── Input material

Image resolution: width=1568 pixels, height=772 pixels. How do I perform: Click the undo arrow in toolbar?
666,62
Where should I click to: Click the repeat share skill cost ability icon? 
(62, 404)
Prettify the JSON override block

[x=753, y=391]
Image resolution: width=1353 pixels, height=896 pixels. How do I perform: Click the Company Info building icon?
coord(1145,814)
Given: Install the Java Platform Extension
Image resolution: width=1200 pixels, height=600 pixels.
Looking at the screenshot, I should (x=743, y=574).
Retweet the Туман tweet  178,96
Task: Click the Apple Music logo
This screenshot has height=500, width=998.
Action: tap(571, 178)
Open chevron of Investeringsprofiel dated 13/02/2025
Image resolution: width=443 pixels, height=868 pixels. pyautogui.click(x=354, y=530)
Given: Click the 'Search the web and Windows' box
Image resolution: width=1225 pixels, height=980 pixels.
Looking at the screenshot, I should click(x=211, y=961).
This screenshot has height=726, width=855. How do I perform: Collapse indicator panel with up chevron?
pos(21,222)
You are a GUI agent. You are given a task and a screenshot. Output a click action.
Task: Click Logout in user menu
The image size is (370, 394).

────

*Brief*
Once more, print all the records exactly.

*Response*
Image resolution: width=1568 pixels, height=772 pixels. How do I perform: Click the undo arrow in toolbar?
666,62
Where should I click to: Click the repeat share skill cost ability icon? 
(62, 404)
Prettify the JSON override block

[x=753, y=391]
Image resolution: width=1353 pixels, height=896 pixels. How do I perform: Click the Company Info building icon?
coord(1145,814)
Given: Install the Java Platform Extension
Image resolution: width=1200 pixels, height=600 pixels.
Looking at the screenshot, I should (x=743, y=574).
Retweet the Туман tweet  178,96
Task: Click the Apple Music logo
This screenshot has height=500, width=998.
Action: tap(571, 178)
Open chevron of Investeringsprofiel dated 13/02/2025
Image resolution: width=443 pixels, height=868 pixels. pyautogui.click(x=354, y=530)
Given: Click the 'Search the web and Windows' box
Image resolution: width=1225 pixels, height=980 pixels.
Looking at the screenshot, I should click(x=211, y=961).
This screenshot has height=726, width=855. How do I perform: Collapse indicator panel with up chevron?
pos(21,222)
You are a GUI agent. You are given a task and a screenshot. Output a click action.
Task: Click Logout in user menu
The image size is (370, 394).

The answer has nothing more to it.